* _Questões propostas_:
1 – No texto sobre o Aspergillus flavus, contra quais alvos as asperigimicinas mostraram pouca ou nenhuma ação? Liste todos.
2 – Reproduza fielmente o trecho do texto sobre o Aspergillus flavus que vai de "Atualmente, a reputação" até "o mais promissor.".
3 – Segundo o texto sobre o Aspergillus flavus, em que revista o estudo foi publicado?

* _Trecho do texto_:
◇ ◇ ◇

O Aspergillus flavus é um fungo conhecido por ser tóxico e prejudicial às safras, além de estar relacionado a casos de mortes em escavações de antigas sepulturas. Contudo, uma equipe de pesquisadores da Universidade da Pensilvânia, nos Estados Unidos, conseguiu transformar esse fungo em um poderoso composto anticancerígeno, modificando algumas moléculas presentes nele e testando-as em células leucêmicas.
Essa descoberta abre caminho para o desenvolvimento de novos medicamentos derivados de organismos que ficam entre o reino vegetal e animal – os fungos, que já foram fonte da penicilina. Sherry Gao, professora de bioengenharia e autora principal do estudo publicado na revista Nature Chemical Biology, destaca que os resultados indicam que muitos outros medicamentos naturais podem ainda ser descobertos.
Da fama de vilão ao potencial de herói
O Aspergillus flavus ganhou má reputação quando arqueólogos liderados por Howard Carter abriram a tumba do faraó egípcio Tutancâmon na década de 1920, desencadeando a lenda da ‘maldição do faraó’ após mortes misteriosas na equipe de escavação. Mais tarde, foi sugerido que os esporos amarelos do fungo seriam responsáveis por essas mortes. Na década de 1970, um episódio similar ocorreu na câmara funerária de Casimiro 4º da Polônia, onde a maioria dos cientistas presentes morreu em semanas, e a presença do fungo foi detectada como causa provável, devido à sua capacidade de provocar infecções pulmonares.
Atualmente, a reputação desse fungo pode mudar. O potencial terapêutico contra o câncer se apoia em uma classe de moléculas chamadas peptídeos RiPP, que são produzidos pelos ribossomos e têm suas propriedades anticancerígenas reforçadas por modificações pós-traducionais.
Para identificar onde encontrar os melhores RiPPs, os pesquisadores realizaram análises genéticas em diversas cepas de Aspergillus, escolhendo o A. flavus como o mais promissor.
Ação anticancerígena específica
Após isolar quatro variantes diferentes de RiPPs, chamadas asperigimicinas, descobriu-se que essas moléculas possuem estruturas em anéis entrelaçados. Mesmo sem alterações, duas variantes apresentaram forte ação anticancerígena contra células leucêmicas humanas.
Uma terceira variante, quando combinada com um lipídio encontrado na geleia real das abelhas, teve eficácia comparável a fármacos tradicionais usados no tratamento da leucemia, como citarabina e daunorrubicina. Estudos sugerem que as asperigimicinas interrompem a divisão celular descontrolada característica das células cancerosas ao bloquear a formação de microtúbulos essenciais para esse processo.
Esses compostos mostraram pouca ou nenhuma ação contra células de câncer de mama, fígado, pulmão, ou contra bactérias e fungos, indicando uma ação muito específica, ideal para possíveis terapias direcionadas.
O estudo também encontrou genes semelhantes a esses em outros fungos, apontando para a existência de mais RiPPs a serem descobertos. O próximo passo será testar as asperigimicinas em modelos animais, com vistas a futuros testes clínicos em humanos.

◇ ◇ ◇

* _Conjunto de dados_:
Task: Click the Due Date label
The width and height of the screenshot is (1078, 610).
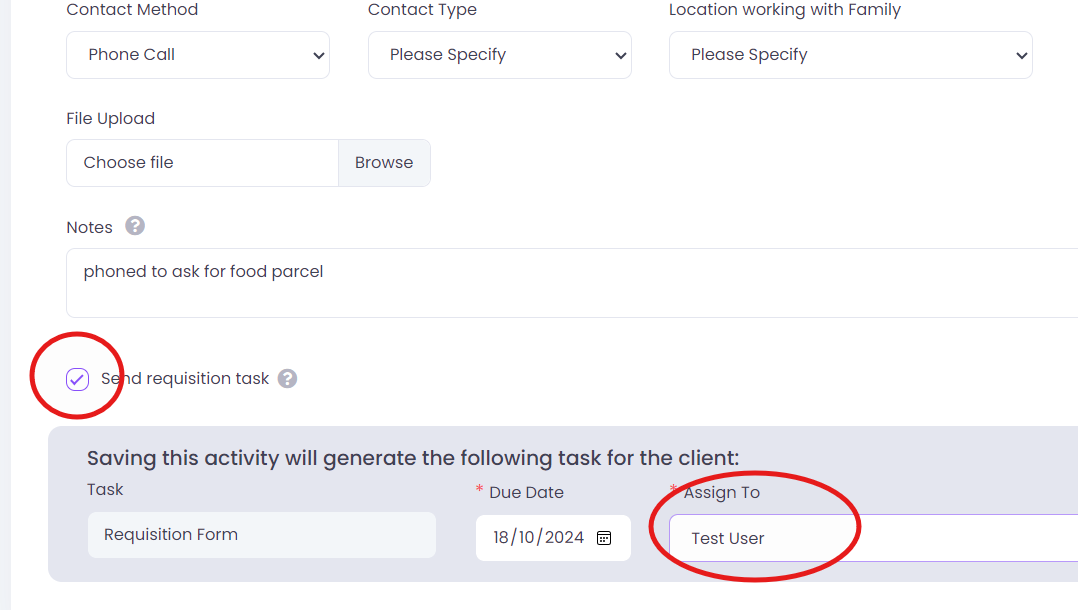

◇ ◇ ◇

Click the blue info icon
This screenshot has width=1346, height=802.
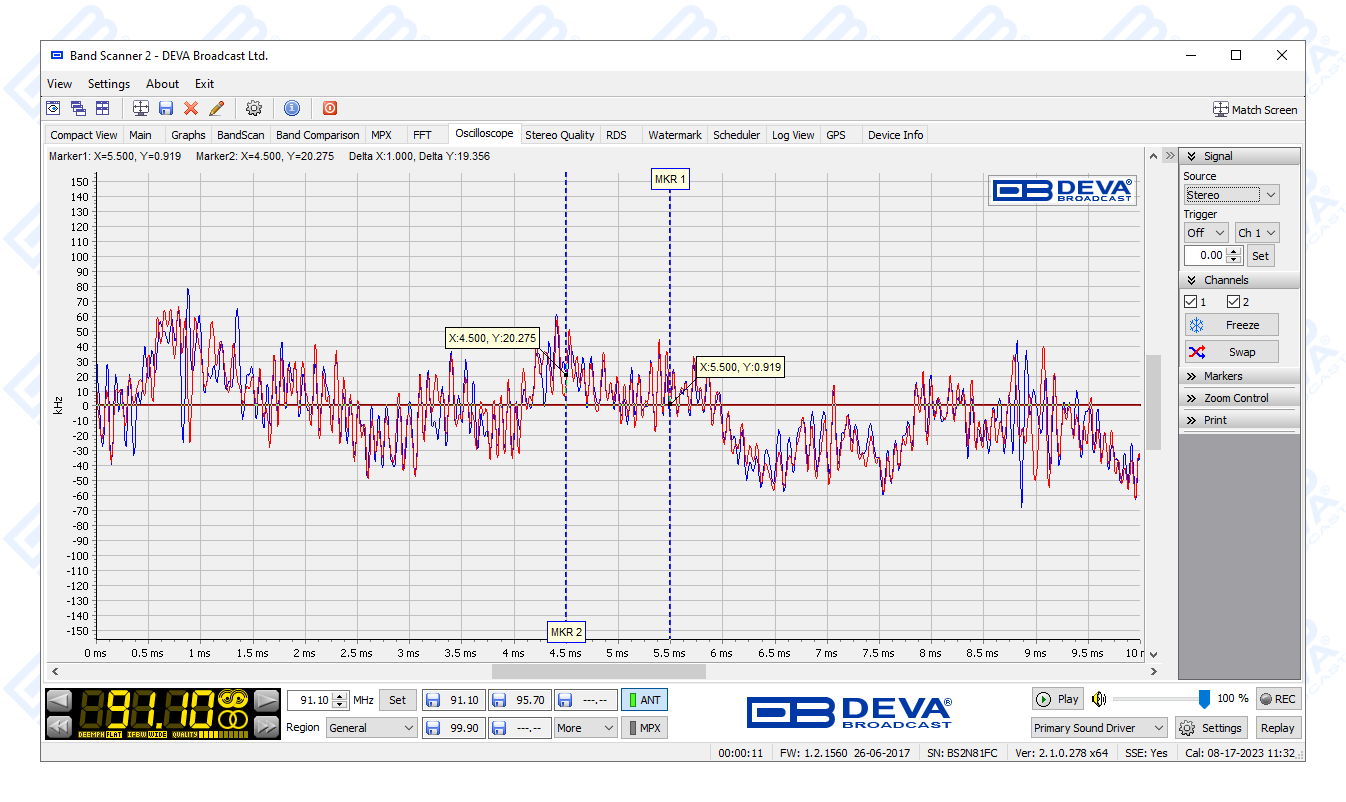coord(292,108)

◇ ◇ ◇

* _Gabarito_:
1 –
Células de câncer de mama
Células de câncer de fígado
Células de câncer de pulmão
Bactérias
Fungos

2 –
Atualmente, a reputação desse fungo pode mudar. O potencial terapêutico contra o câncer se apoia em uma classe de moléculas chamadas peptídeos RiPP, que são produzidos pelos ribossomos e têm suas propriedades anticancerígenas reforçadas por modificações pós-traducionais.
Para identificar onde encontrar os melhores RiPPs, os pesquisadores realizaram análises genéticas em diversas cepas de Aspergillus, escolhendo o A. flavus como o mais promissor.

3 – Na revista Nature Chemical Biology.